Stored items
——

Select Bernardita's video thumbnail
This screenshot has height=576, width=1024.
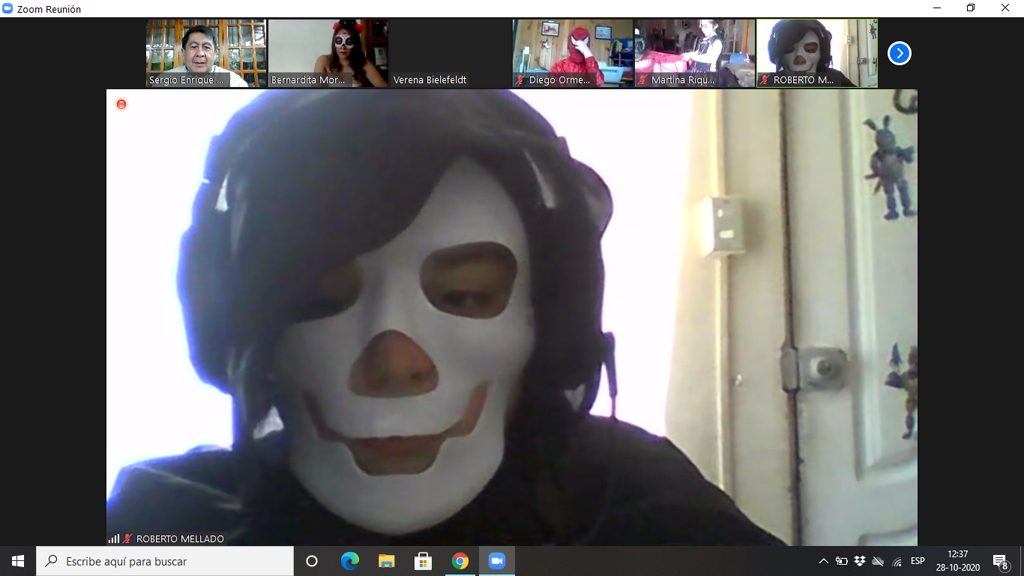(x=328, y=53)
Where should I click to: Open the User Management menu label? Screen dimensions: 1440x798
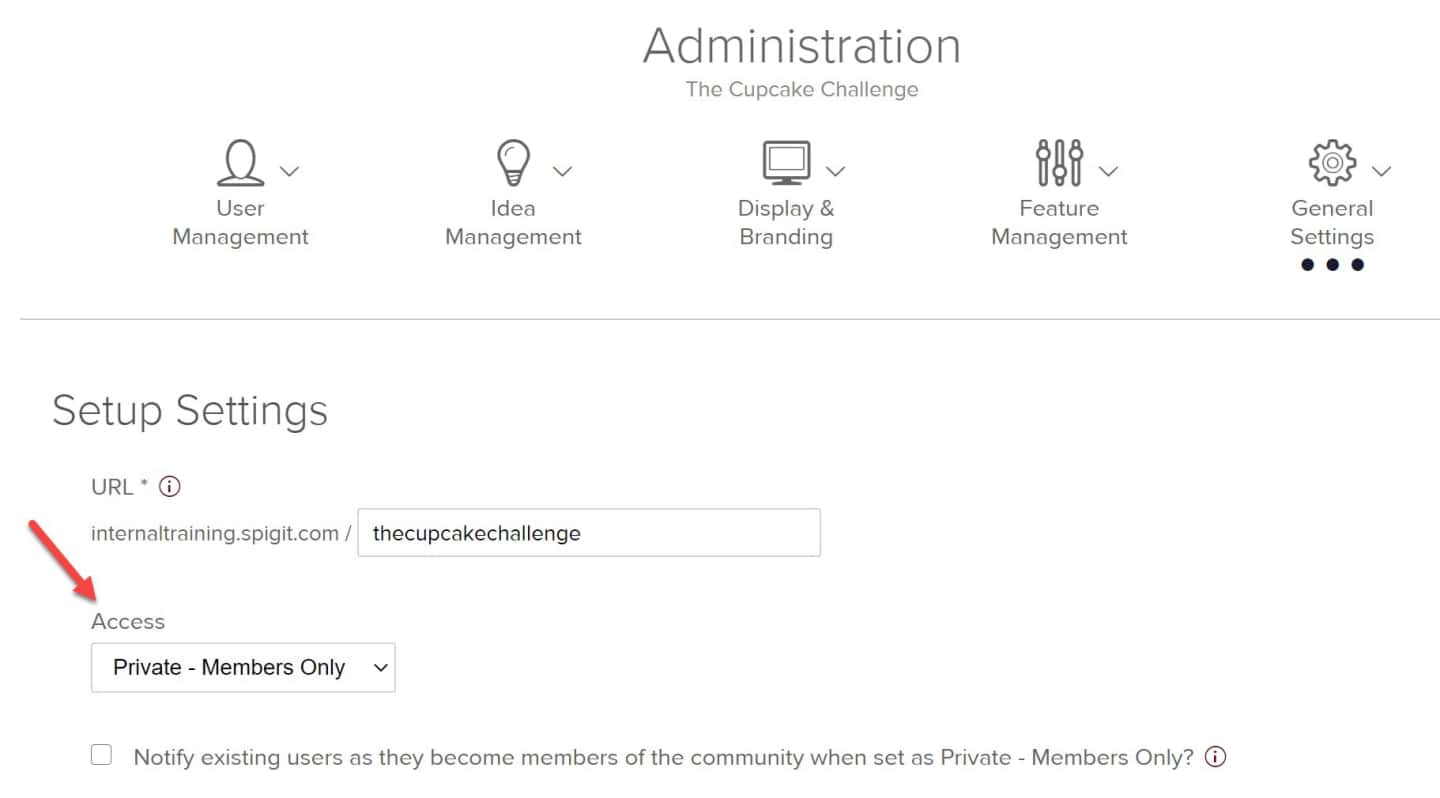(x=240, y=223)
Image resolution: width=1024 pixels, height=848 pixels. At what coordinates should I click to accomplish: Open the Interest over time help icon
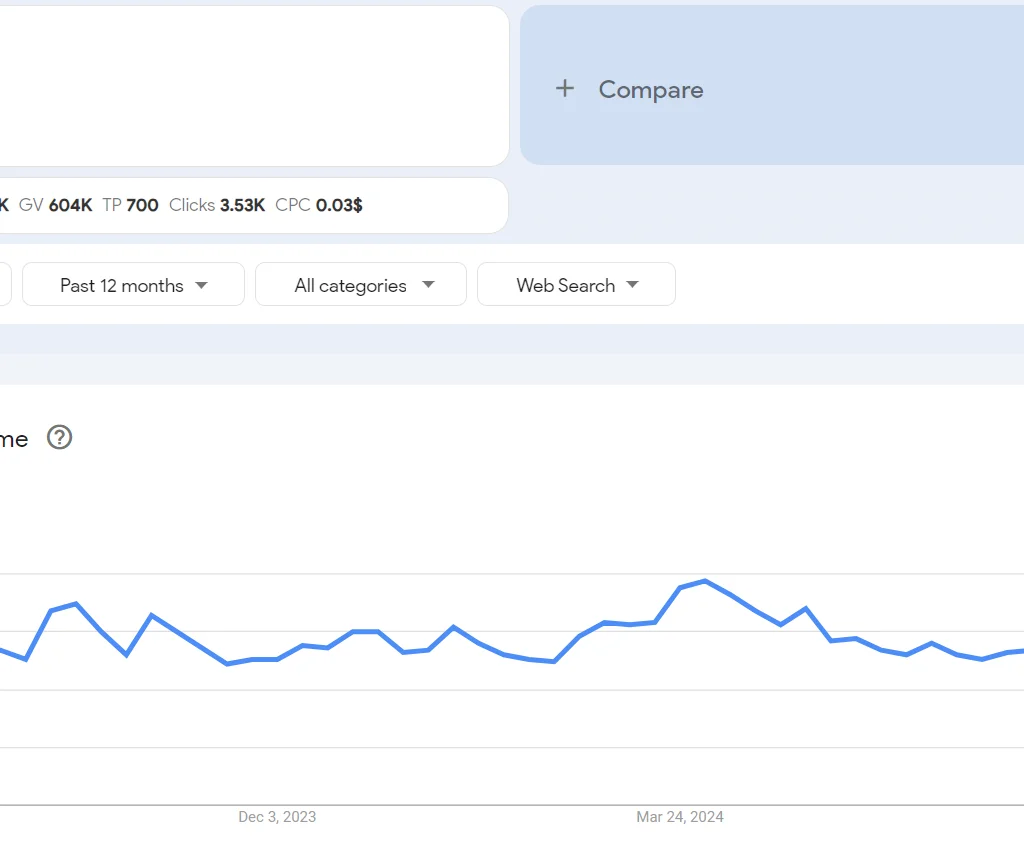click(59, 438)
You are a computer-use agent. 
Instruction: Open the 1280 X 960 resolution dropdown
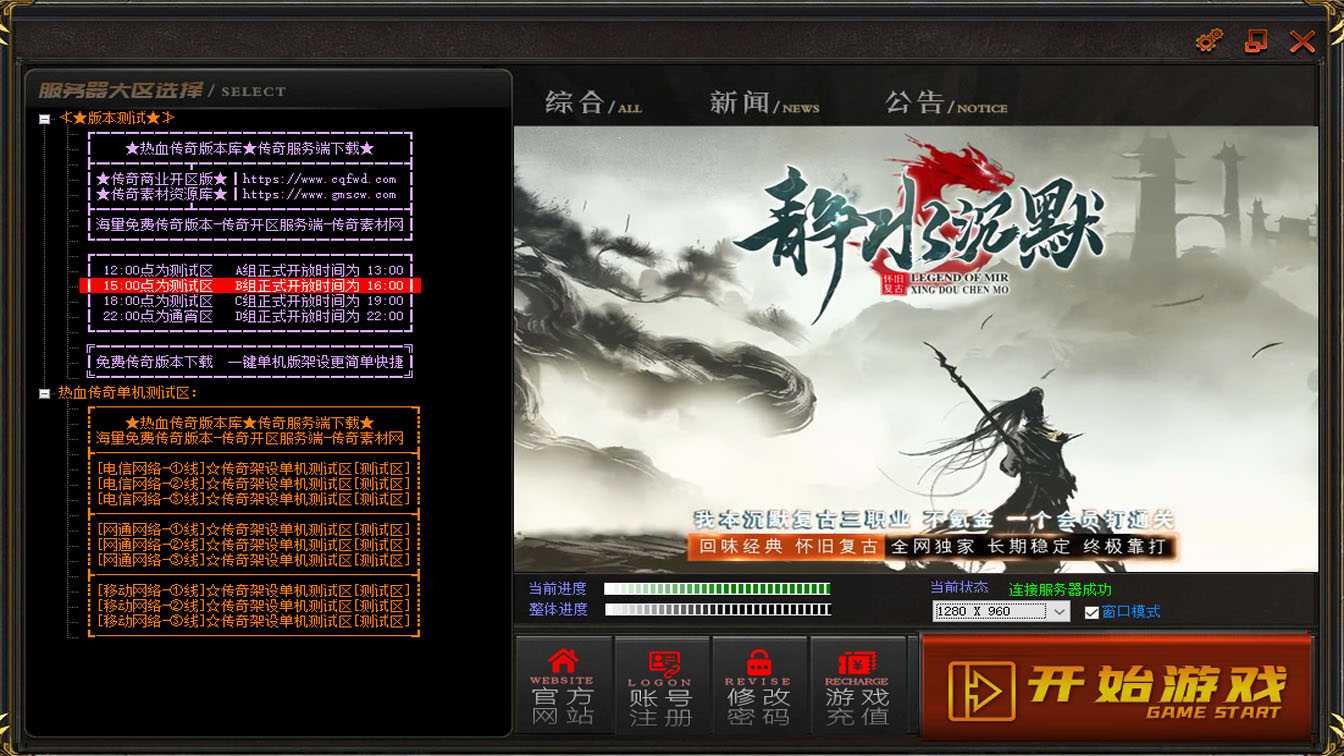(1001, 611)
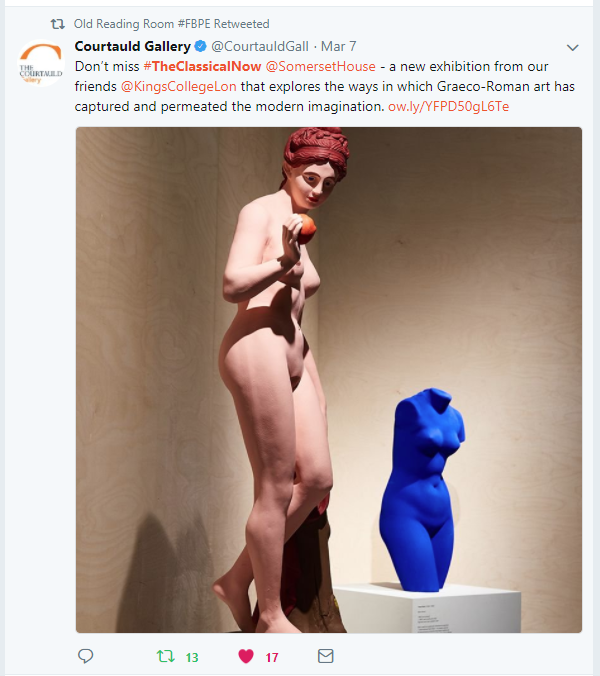The image size is (600, 676).
Task: Open the Courtauld Gallery account name
Action: pyautogui.click(x=132, y=46)
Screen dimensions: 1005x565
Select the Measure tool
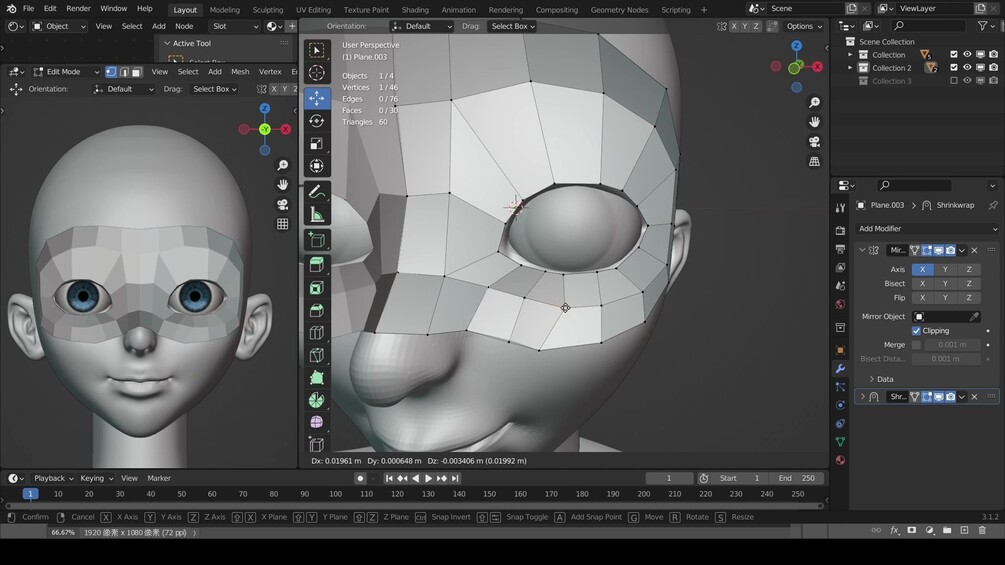[x=317, y=215]
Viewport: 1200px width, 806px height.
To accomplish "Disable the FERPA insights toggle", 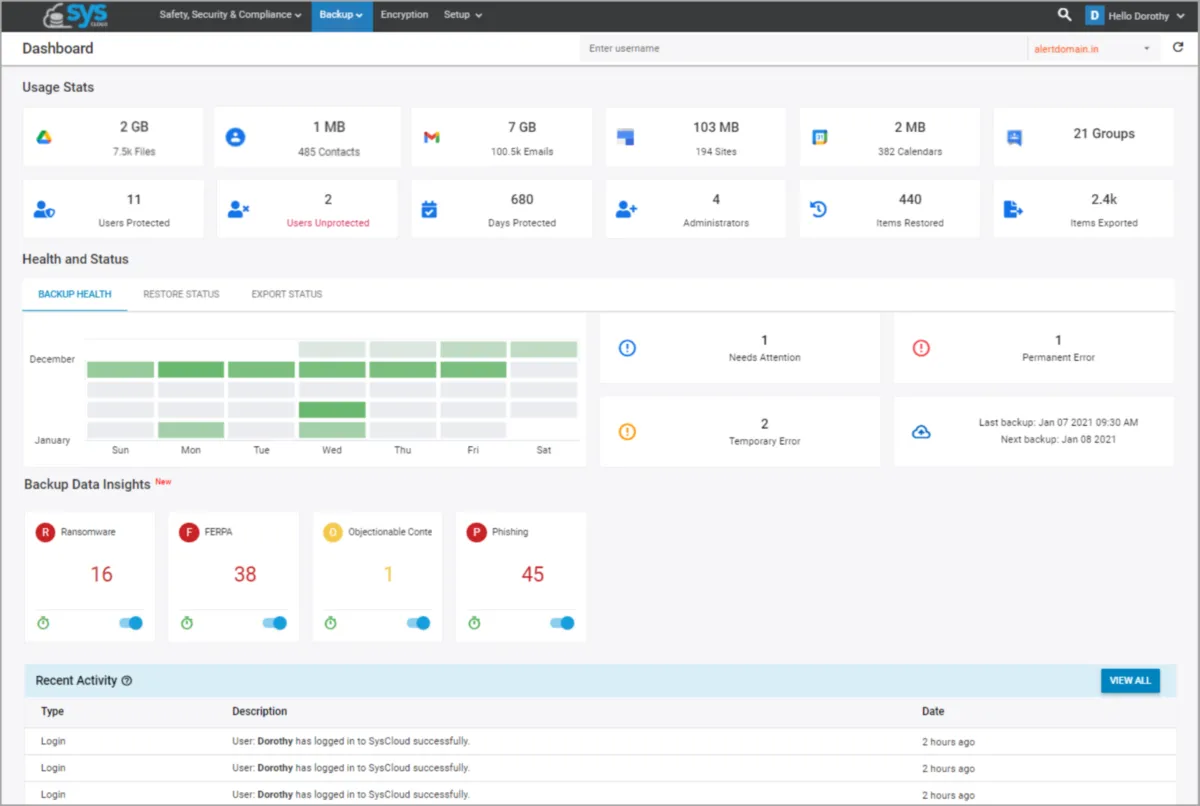I will pyautogui.click(x=274, y=623).
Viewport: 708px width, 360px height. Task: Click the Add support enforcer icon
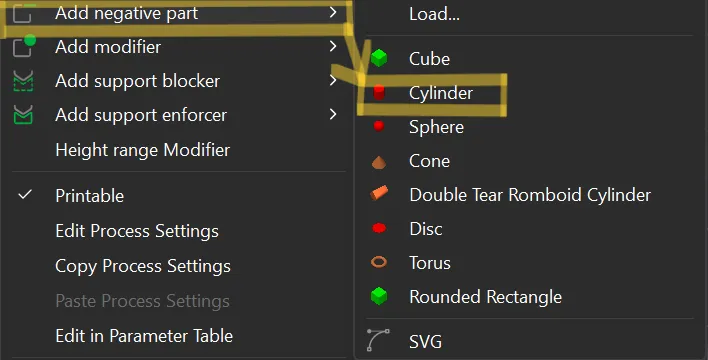[x=23, y=115]

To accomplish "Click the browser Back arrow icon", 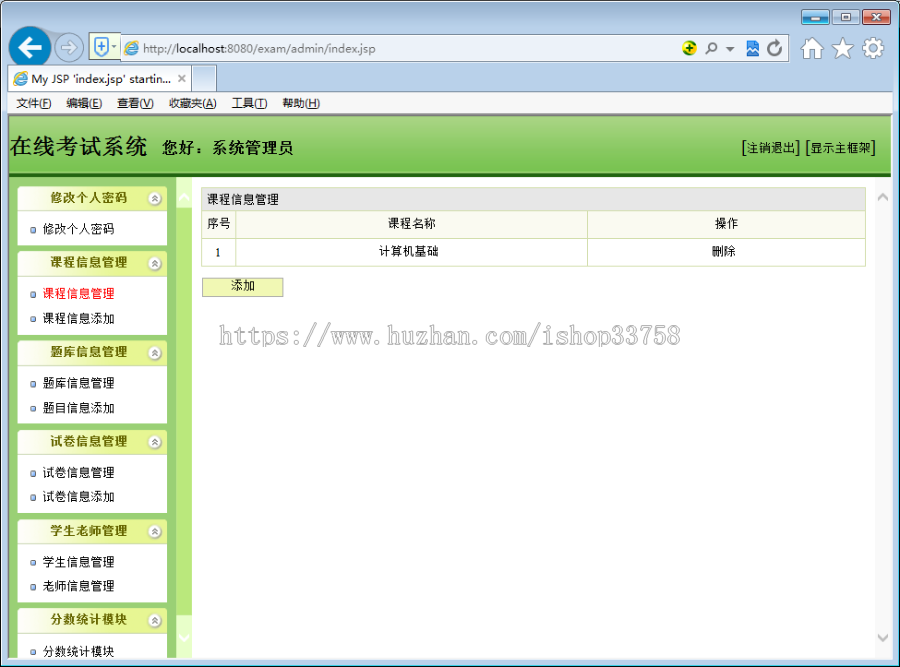I will click(30, 47).
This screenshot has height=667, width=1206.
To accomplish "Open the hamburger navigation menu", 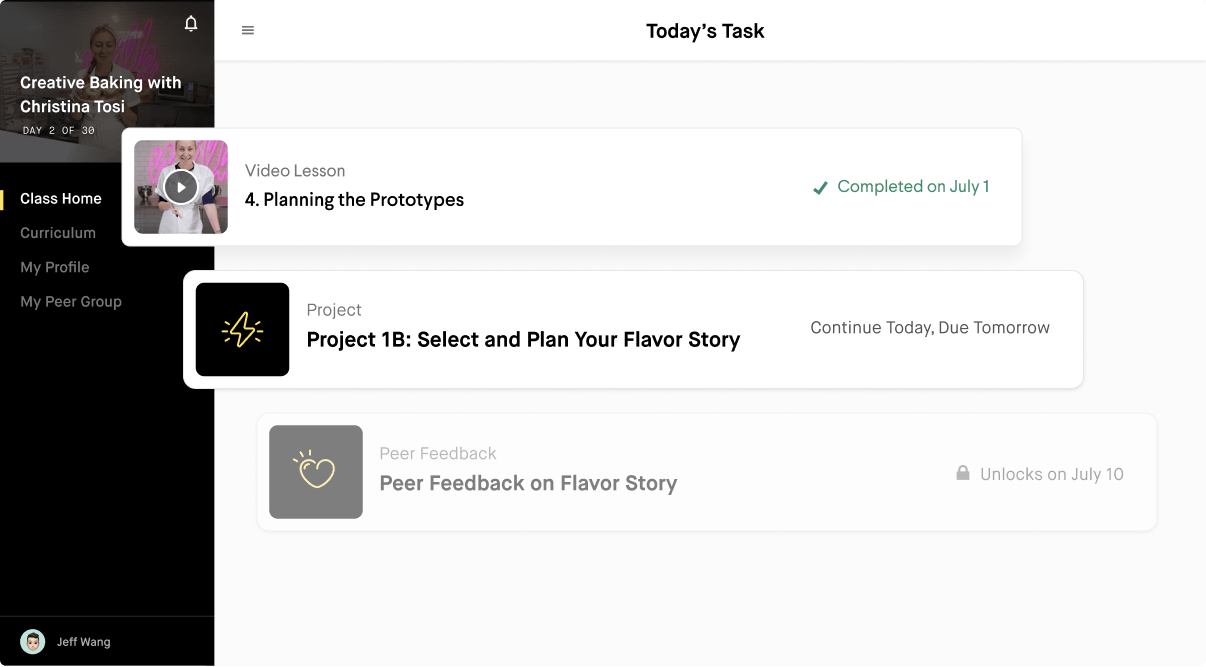I will click(247, 30).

——

▶ [Exercise requirements]
With the pictures omitted, set down each line exactly, starting at the first line of the records above and ending with the line that contains "Viewport: 1200px width, 806px height.".

▶ [Response to this task]
Select Bernardita's video thumbnail
This screenshot has height=576, width=1024.
(x=328, y=53)
Where should I click to: Open the User Management menu label? Screen dimensions: 1440x798
(x=240, y=223)
Image resolution: width=1024 pixels, height=848 pixels. At what coordinates should I click to accomplish: Open the Interest over time help icon
click(59, 438)
You are a computer-use agent. 
Instruction: Open the 1280 X 960 resolution dropdown
(1001, 611)
The image size is (600, 676).
Task: Open the Courtauld Gallery account name
Action: pyautogui.click(x=132, y=46)
Screen dimensions: 1005x565
Select the Measure tool
[x=317, y=215]
Viewport: 1200px width, 806px height.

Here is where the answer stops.